About this task:
Your answer needs to include each line of the records in which the string "indicator" can be found.

Extracted data:
=== Begin Enclosure ===
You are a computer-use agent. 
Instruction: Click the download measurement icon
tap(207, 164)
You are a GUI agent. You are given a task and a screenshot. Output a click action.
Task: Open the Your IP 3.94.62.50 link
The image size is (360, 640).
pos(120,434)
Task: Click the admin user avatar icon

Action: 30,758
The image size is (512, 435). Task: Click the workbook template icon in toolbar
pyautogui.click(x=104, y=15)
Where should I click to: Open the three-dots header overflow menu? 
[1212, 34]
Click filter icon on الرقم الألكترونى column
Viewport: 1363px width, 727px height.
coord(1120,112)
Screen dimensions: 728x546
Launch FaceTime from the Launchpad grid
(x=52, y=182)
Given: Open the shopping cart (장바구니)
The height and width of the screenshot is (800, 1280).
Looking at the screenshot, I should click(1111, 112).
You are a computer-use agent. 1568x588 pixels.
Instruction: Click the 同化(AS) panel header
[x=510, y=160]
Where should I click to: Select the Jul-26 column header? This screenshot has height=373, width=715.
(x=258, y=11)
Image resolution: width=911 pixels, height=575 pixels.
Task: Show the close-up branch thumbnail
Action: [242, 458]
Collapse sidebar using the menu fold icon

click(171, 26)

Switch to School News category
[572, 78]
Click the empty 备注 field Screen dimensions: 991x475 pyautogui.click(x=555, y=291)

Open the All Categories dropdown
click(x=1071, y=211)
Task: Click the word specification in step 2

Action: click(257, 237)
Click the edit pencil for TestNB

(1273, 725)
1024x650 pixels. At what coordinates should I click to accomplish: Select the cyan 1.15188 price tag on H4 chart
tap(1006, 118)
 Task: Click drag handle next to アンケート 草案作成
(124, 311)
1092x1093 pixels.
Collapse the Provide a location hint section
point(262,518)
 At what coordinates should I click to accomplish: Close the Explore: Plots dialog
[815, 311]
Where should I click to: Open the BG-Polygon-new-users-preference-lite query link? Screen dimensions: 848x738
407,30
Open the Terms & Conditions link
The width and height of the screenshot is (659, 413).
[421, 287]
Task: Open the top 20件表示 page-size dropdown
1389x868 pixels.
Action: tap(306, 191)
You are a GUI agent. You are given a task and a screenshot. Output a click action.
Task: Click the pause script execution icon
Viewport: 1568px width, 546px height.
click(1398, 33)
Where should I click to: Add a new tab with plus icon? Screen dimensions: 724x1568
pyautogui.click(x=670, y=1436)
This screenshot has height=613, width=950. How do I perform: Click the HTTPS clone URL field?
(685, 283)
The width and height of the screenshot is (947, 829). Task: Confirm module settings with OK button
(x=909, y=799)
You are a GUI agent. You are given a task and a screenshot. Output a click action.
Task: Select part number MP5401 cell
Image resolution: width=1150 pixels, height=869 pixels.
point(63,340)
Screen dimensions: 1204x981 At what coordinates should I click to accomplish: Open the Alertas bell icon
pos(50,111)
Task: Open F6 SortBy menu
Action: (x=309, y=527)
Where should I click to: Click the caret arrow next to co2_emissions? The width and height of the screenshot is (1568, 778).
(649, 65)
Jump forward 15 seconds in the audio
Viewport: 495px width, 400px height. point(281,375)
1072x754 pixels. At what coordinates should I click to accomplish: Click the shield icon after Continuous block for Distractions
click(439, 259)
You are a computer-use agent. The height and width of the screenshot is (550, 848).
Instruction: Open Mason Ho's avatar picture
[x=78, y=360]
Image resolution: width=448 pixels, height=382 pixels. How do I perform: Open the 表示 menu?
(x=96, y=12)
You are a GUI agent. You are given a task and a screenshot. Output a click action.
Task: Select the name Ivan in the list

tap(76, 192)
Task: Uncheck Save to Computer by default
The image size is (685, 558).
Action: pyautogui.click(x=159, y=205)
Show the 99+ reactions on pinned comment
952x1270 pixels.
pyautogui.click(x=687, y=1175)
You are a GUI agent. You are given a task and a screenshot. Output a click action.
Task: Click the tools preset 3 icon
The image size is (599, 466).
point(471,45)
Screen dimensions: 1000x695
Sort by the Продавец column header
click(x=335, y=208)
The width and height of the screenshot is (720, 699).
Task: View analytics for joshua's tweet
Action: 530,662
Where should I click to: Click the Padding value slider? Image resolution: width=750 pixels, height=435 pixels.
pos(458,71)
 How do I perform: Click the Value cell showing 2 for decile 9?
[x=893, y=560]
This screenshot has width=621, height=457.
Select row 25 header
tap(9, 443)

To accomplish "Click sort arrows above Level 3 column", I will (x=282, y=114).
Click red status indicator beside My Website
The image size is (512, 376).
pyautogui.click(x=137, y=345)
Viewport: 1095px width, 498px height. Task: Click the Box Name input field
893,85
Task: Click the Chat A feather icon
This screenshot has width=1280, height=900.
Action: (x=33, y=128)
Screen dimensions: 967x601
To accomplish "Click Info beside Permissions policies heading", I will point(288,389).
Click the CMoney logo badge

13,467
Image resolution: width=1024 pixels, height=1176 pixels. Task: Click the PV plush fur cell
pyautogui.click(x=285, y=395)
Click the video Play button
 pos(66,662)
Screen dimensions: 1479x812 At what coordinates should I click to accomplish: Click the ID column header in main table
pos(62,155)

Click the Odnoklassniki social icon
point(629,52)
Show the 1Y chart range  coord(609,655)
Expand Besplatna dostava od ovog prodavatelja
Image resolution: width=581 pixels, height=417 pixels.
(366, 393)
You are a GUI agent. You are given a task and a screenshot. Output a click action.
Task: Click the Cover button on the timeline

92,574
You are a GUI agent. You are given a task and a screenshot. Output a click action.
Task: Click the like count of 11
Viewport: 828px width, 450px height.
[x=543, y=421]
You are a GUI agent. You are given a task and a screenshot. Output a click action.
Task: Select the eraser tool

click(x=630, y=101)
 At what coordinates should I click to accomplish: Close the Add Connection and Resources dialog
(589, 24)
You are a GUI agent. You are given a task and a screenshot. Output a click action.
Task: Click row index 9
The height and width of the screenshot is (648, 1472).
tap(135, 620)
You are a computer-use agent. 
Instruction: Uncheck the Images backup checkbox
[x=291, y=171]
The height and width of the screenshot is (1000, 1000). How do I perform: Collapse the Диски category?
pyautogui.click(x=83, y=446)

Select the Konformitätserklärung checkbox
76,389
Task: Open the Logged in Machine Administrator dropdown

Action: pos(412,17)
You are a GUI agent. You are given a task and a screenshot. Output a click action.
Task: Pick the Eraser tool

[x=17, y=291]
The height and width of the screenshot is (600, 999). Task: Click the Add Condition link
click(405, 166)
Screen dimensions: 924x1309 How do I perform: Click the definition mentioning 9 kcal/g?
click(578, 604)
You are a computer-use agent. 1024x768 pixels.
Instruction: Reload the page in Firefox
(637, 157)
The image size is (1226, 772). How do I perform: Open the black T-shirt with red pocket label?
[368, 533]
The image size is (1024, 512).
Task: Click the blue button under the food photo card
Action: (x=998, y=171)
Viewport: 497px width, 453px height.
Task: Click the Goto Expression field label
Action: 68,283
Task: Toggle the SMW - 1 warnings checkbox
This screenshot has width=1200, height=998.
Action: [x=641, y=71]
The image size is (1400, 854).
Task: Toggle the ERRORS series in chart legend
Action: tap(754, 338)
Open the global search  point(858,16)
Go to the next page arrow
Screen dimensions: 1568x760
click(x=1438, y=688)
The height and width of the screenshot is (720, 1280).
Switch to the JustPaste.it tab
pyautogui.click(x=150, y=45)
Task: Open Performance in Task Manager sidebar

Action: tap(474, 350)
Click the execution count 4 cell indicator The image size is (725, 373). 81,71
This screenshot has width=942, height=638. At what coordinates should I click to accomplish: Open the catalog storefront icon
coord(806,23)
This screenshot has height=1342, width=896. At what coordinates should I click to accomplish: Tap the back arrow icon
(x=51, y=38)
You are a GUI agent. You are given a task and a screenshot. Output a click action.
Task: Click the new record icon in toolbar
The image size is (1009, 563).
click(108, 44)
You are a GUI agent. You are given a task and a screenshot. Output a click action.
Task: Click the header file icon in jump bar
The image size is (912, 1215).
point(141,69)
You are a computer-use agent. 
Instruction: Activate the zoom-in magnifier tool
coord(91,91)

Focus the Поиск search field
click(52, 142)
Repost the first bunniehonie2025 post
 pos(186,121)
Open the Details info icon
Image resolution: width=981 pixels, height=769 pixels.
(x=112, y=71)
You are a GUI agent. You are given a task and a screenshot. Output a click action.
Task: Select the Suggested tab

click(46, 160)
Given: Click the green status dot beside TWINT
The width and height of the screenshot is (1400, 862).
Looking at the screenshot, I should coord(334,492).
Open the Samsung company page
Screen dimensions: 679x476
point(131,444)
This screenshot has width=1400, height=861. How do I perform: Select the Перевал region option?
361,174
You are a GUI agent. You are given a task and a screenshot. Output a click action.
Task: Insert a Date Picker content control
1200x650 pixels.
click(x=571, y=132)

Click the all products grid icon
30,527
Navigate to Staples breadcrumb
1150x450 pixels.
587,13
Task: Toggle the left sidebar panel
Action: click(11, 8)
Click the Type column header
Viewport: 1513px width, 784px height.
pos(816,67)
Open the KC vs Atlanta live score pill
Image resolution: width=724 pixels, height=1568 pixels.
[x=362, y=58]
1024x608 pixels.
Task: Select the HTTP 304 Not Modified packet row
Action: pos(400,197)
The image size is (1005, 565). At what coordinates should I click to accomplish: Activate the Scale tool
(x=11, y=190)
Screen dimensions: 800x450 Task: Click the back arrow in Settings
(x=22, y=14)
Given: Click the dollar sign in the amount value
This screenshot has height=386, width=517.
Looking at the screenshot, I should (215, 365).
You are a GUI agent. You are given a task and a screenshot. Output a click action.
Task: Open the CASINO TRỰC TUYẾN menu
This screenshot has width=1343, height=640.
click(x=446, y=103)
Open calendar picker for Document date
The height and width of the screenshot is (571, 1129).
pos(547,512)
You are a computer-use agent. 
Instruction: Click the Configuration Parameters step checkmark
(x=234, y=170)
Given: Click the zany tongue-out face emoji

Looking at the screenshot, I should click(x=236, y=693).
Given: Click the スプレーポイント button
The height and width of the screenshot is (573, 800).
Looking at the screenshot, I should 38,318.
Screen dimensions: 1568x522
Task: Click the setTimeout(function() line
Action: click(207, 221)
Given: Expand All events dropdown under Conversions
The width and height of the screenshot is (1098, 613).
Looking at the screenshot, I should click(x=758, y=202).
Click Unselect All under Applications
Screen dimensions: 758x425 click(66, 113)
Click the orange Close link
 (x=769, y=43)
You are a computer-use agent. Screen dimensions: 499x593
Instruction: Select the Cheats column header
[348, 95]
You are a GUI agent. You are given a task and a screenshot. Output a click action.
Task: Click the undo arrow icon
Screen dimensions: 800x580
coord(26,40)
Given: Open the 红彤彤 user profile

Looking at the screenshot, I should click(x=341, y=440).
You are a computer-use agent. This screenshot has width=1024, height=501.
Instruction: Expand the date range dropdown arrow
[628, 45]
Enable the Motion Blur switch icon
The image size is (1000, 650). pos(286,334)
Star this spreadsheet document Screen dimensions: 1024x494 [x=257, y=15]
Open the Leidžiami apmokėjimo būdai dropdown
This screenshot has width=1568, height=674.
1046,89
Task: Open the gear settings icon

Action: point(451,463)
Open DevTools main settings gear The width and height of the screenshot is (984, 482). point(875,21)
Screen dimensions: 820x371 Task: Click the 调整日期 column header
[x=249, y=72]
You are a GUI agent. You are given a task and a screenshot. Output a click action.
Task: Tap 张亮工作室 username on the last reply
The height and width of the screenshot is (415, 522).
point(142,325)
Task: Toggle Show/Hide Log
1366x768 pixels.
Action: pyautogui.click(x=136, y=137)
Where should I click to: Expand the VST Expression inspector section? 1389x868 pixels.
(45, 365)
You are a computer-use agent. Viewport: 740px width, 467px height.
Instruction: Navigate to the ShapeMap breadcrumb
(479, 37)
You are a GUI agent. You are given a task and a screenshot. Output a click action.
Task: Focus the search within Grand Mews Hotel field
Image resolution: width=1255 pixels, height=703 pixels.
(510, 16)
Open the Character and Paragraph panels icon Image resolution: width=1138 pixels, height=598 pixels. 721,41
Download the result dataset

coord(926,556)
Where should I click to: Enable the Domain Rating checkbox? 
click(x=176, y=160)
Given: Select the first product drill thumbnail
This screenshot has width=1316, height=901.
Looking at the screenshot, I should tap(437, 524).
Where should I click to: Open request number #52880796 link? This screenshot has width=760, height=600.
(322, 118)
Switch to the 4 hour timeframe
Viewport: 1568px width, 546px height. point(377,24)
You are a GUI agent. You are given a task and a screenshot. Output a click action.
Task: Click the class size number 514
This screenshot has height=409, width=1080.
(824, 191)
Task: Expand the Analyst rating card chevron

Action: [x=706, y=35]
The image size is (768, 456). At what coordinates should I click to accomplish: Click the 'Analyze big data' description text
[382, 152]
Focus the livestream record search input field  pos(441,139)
=== End Enclosure ===
Task solution:
Click red status indicator beside My Website
Click the execution count 4 cell indicator The image size is (725, 373). 81,71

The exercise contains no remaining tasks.